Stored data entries
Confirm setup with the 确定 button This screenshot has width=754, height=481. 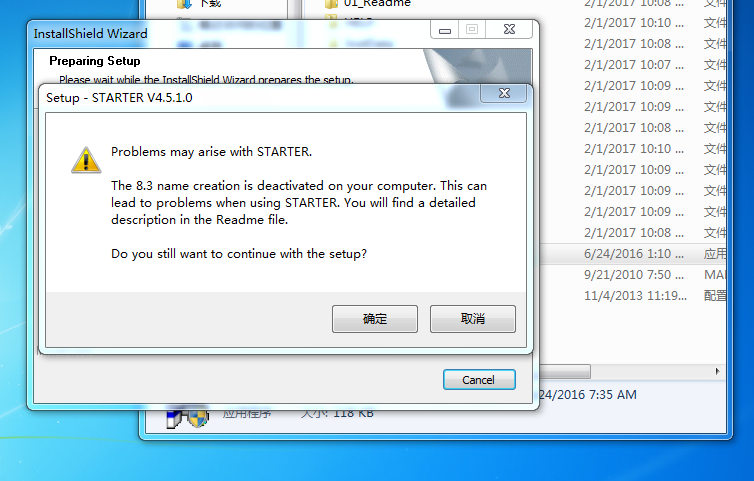click(x=375, y=318)
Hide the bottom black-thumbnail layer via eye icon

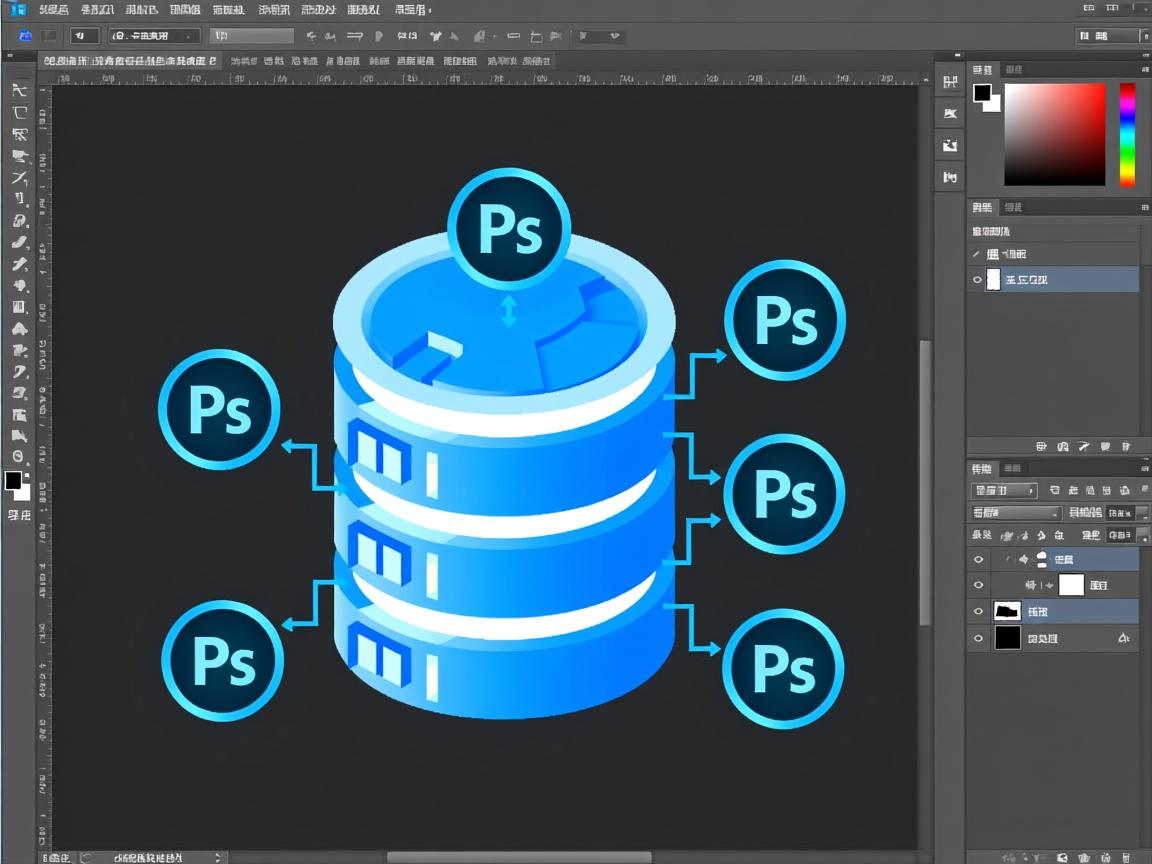978,638
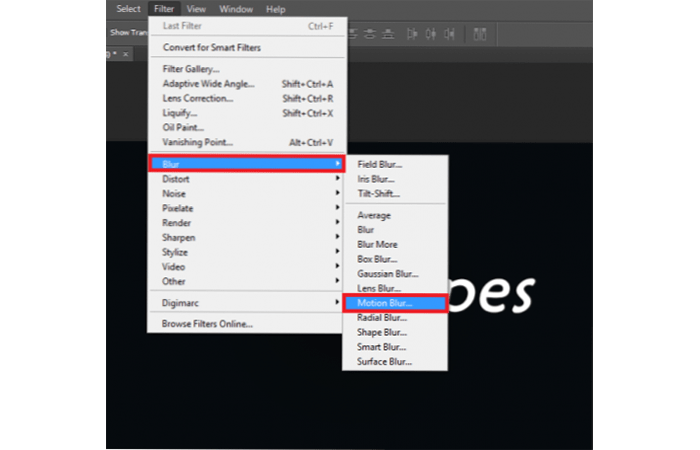The image size is (700, 450).
Task: Choose Motion Blur from the Blur submenu
Action: 384,302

▶ **Your assignment**:
Produce an exact copy of the lines from the line with "Hide the bottom" through the last line of the data above, both ends included. No pictures belong in it.

▶ **Reply to the exercise**:
Hide the bottom black-thumbnail layer via eye icon

978,638
The image size is (700, 450).
Task: Choose Motion Blur from the Blur submenu
Action: 384,302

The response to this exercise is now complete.